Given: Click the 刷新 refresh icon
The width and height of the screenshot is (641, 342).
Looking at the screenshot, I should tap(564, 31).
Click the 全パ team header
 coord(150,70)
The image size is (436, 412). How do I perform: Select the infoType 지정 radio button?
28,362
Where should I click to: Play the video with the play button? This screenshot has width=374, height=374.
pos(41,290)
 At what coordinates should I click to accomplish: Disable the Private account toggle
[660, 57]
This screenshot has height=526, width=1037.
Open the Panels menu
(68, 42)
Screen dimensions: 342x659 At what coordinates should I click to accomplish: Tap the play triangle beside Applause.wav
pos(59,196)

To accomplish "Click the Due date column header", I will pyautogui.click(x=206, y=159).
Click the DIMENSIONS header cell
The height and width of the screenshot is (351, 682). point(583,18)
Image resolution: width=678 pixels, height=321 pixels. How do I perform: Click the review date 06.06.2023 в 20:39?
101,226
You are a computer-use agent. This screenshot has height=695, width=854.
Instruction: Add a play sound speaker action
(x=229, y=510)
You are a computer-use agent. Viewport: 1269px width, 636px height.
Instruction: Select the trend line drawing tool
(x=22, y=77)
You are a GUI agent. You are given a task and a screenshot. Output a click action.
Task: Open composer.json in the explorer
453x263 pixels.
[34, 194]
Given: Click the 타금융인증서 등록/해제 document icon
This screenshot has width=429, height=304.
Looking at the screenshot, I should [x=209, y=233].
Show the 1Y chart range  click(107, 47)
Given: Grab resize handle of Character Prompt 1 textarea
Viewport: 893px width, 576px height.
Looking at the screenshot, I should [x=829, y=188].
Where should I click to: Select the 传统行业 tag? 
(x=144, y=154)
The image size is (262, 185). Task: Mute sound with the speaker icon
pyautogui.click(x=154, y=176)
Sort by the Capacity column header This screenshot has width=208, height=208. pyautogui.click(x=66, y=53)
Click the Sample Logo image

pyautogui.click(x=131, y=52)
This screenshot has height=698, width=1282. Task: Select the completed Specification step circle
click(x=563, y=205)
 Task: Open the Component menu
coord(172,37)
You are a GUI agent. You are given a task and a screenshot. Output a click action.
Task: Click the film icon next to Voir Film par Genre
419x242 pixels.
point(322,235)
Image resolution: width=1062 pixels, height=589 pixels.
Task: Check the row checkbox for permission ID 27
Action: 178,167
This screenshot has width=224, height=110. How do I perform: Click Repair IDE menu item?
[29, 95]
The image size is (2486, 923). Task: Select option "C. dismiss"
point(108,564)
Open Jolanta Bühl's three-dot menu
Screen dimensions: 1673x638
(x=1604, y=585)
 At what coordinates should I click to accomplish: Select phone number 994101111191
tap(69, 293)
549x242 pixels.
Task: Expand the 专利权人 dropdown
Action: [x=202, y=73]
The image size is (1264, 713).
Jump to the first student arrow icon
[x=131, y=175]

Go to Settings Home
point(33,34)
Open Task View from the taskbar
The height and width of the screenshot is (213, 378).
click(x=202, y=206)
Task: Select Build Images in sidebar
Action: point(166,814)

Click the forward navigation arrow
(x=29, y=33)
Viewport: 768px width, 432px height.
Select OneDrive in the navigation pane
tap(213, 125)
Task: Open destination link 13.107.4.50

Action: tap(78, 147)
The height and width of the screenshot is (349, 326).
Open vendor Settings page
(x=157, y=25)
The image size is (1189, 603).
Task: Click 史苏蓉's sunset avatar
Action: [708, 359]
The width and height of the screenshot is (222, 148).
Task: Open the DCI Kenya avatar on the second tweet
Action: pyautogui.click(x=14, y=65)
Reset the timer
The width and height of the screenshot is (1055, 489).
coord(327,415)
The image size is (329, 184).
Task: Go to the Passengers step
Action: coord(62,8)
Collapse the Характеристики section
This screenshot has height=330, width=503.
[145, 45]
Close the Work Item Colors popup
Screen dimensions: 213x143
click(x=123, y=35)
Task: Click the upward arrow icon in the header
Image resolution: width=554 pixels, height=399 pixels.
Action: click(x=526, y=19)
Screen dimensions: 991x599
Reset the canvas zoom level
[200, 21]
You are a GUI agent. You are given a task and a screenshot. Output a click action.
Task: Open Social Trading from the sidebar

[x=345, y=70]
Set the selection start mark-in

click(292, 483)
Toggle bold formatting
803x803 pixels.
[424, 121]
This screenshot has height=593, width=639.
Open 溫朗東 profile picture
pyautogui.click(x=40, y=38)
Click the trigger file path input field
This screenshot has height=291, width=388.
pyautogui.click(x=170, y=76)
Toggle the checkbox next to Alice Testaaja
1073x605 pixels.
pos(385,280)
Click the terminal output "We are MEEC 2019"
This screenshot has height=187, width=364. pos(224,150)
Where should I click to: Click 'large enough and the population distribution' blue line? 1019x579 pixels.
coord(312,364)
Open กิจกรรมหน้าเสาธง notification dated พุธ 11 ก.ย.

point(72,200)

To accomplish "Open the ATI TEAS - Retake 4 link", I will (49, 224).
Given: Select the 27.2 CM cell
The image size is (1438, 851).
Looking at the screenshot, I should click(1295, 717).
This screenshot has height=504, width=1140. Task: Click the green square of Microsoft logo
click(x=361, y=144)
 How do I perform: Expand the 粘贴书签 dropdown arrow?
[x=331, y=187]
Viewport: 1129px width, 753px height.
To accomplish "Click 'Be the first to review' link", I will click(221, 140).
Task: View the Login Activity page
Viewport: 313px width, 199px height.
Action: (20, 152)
◆ ◆ ◆
ACTION ITEM
The records above are to be output in full and without error.

ANSWER SPACE
Given: Click the 刷新 refresh icon
The width and height of the screenshot is (641, 342).
Looking at the screenshot, I should tap(564, 31).
Click the 全パ team header
 coord(150,70)
The image size is (436, 412). How do I perform: Select the infoType 지정 radio button?
28,362
Where should I click to: Play the video with the play button? This screenshot has width=374, height=374.
pos(41,290)
 At what coordinates should I click to accomplish: Disable the Private account toggle
[660, 57]
This screenshot has height=526, width=1037.
Open the Panels menu
(68, 42)
Screen dimensions: 342x659 At what coordinates should I click to accomplish: Tap the play triangle beside Applause.wav
pos(59,196)

To accomplish "Click the Due date column header", I will pyautogui.click(x=206, y=159).
Click the DIMENSIONS header cell
The height and width of the screenshot is (351, 682). point(583,18)
Image resolution: width=678 pixels, height=321 pixels. How do I perform: Click the review date 06.06.2023 в 20:39?
101,226
You are a computer-use agent. This screenshot has height=695, width=854.
Instruction: Add a play sound speaker action
(x=229, y=510)
You are a computer-use agent. Viewport: 1269px width, 636px height.
Instruction: Select the trend line drawing tool
(x=22, y=77)
You are a GUI agent. You are given a task and a screenshot. Output a click action.
Task: Open composer.json in the explorer
453x263 pixels.
[34, 194]
Given: Click the 타금융인증서 등록/해제 document icon
This screenshot has width=429, height=304.
Looking at the screenshot, I should [x=209, y=233].
Show the 1Y chart range  click(107, 47)
Given: Grab resize handle of Character Prompt 1 textarea
Viewport: 893px width, 576px height.
Looking at the screenshot, I should [x=829, y=188].
Where should I click to: Select the 传统行业 tag? 
(x=144, y=154)
The image size is (262, 185). Task: Mute sound with the speaker icon
pyautogui.click(x=154, y=176)
Sort by the Capacity column header This screenshot has width=208, height=208. pyautogui.click(x=66, y=53)
Click the Sample Logo image

pyautogui.click(x=131, y=52)
This screenshot has height=698, width=1282. Task: Select the completed Specification step circle
click(x=563, y=205)
 Task: Open the Component menu
coord(172,37)
You are a GUI agent. You are given a task and a screenshot. Output a click action.
Task: Click the film icon next to Voir Film par Genre
419x242 pixels.
point(322,235)
Image resolution: width=1062 pixels, height=589 pixels.
Task: Check the row checkbox for permission ID 27
Action: 178,167
This screenshot has width=224, height=110. How do I perform: Click Repair IDE menu item?
[29, 95]
The image size is (2486, 923). Task: Select option "C. dismiss"
point(108,564)
Open Jolanta Bühl's three-dot menu
Screen dimensions: 1673x638
(x=1604, y=585)
 At what coordinates should I click to accomplish: Select phone number 994101111191
tap(69, 293)
549x242 pixels.
Task: Expand the 专利权人 dropdown
Action: [x=202, y=73]
The image size is (1264, 713).
Jump to the first student arrow icon
[x=131, y=175]

Go to Settings Home
point(33,34)
Open Task View from the taskbar
The height and width of the screenshot is (213, 378).
click(x=202, y=206)
Task: Select Build Images in sidebar
Action: point(166,814)

Click the forward navigation arrow
(x=29, y=33)
Viewport: 768px width, 432px height.
Select OneDrive in the navigation pane
tap(213, 125)
Task: Open destination link 13.107.4.50

Action: tap(78, 147)
The height and width of the screenshot is (349, 326).
Open vendor Settings page
(x=157, y=25)
The image size is (1189, 603).
Task: Click 史苏蓉's sunset avatar
Action: [708, 359]
The width and height of the screenshot is (222, 148).
Task: Open the DCI Kenya avatar on the second tweet
Action: pyautogui.click(x=14, y=65)
Reset the timer
The width and height of the screenshot is (1055, 489).
coord(327,415)
The image size is (329, 184).
Task: Go to the Passengers step
Action: coord(62,8)
Collapse the Характеристики section
This screenshot has height=330, width=503.
[145, 45]
Close the Work Item Colors popup
Screen dimensions: 213x143
click(x=123, y=35)
Task: Click the upward arrow icon in the header
Image resolution: width=554 pixels, height=399 pixels.
Action: click(x=526, y=19)
Screen dimensions: 991x599
Reset the canvas zoom level
[200, 21]
You are a GUI agent. You are given a task and a screenshot. Output a click action.
Task: Open Social Trading from the sidebar

[x=345, y=70]
Set the selection start mark-in

click(292, 483)
Toggle bold formatting
803x803 pixels.
[424, 121]
This screenshot has height=593, width=639.
Open 溫朗東 profile picture
pyautogui.click(x=40, y=38)
Click the trigger file path input field
This screenshot has height=291, width=388.
pyautogui.click(x=170, y=76)
Toggle the checkbox next to Alice Testaaja
1073x605 pixels.
pos(385,280)
Click the terminal output "We are MEEC 2019"
This screenshot has height=187, width=364. pos(224,150)
Where should I click to: Click 'large enough and the population distribution' blue line? 1019x579 pixels.
coord(312,364)
Open กิจกรรมหน้าเสาธง notification dated พุธ 11 ก.ย.

point(72,200)

To accomplish "Open the ATI TEAS - Retake 4 link", I will (49, 224).
Given: Select the 27.2 CM cell
The image size is (1438, 851).
Looking at the screenshot, I should click(1295, 717).
This screenshot has height=504, width=1140. Task: Click the green square of Microsoft logo
click(x=361, y=144)
 How do I perform: Expand the 粘贴书签 dropdown arrow?
[x=331, y=187]
Viewport: 1129px width, 753px height.
To accomplish "Click 'Be the first to review' link", I will click(221, 140).
Task: View the Login Activity page
Viewport: 313px width, 199px height.
Action: (20, 152)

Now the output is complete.